■ Stated exercise
Set down, word for word, the lines from the one containing "Screen dimensions: 1061x606" through the one containing "click(x=376, y=319)", with both of those lines included.

■ Data provided
• • • • • • •
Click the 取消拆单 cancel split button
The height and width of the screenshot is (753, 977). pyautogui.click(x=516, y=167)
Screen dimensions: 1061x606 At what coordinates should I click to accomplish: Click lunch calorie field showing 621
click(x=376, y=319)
• • • • • • •
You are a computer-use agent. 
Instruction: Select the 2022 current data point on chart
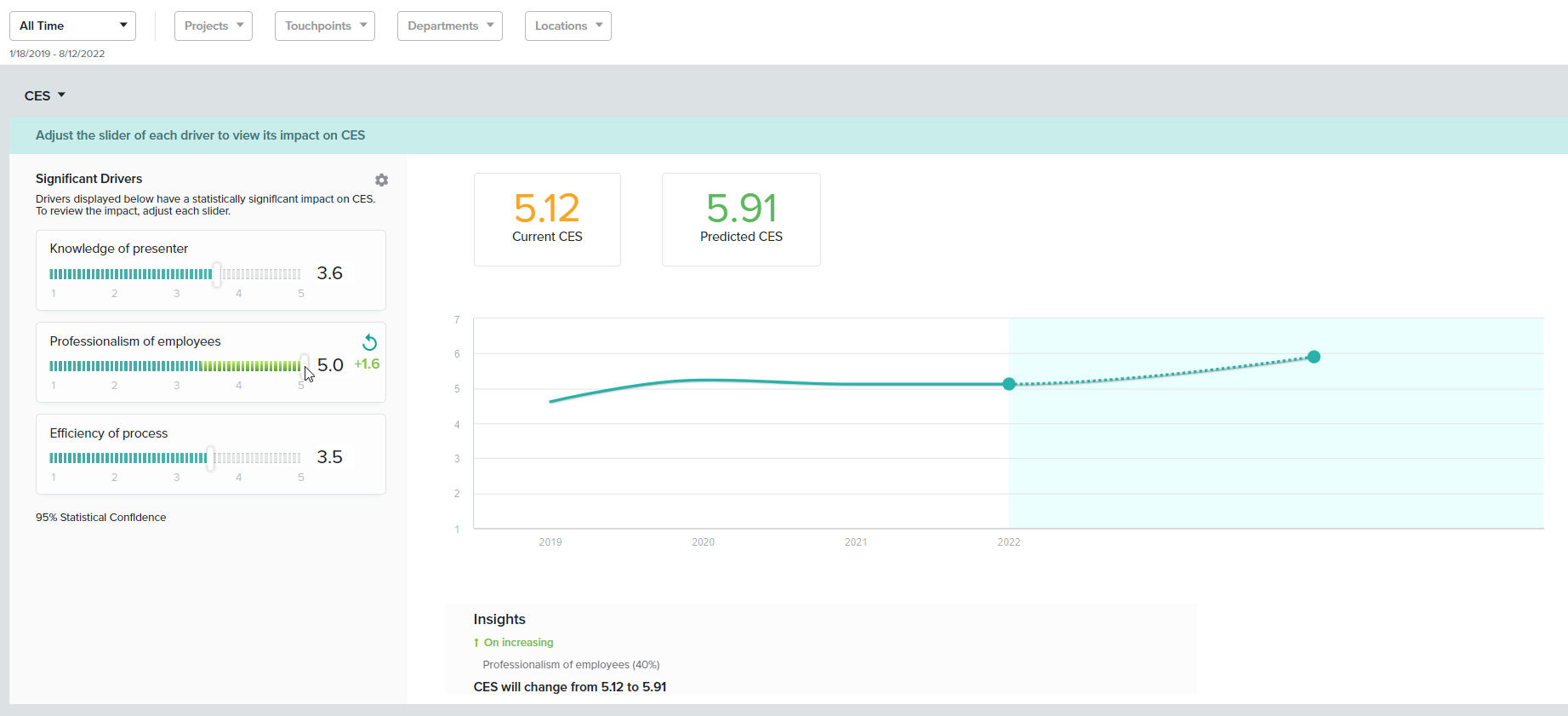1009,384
• • • • • • •
■ Solution to this exercise
Screen dimensions: 1061x606 At what coordinates should I click to accomplish: Click lunch calorie field showing 621
click(x=376, y=319)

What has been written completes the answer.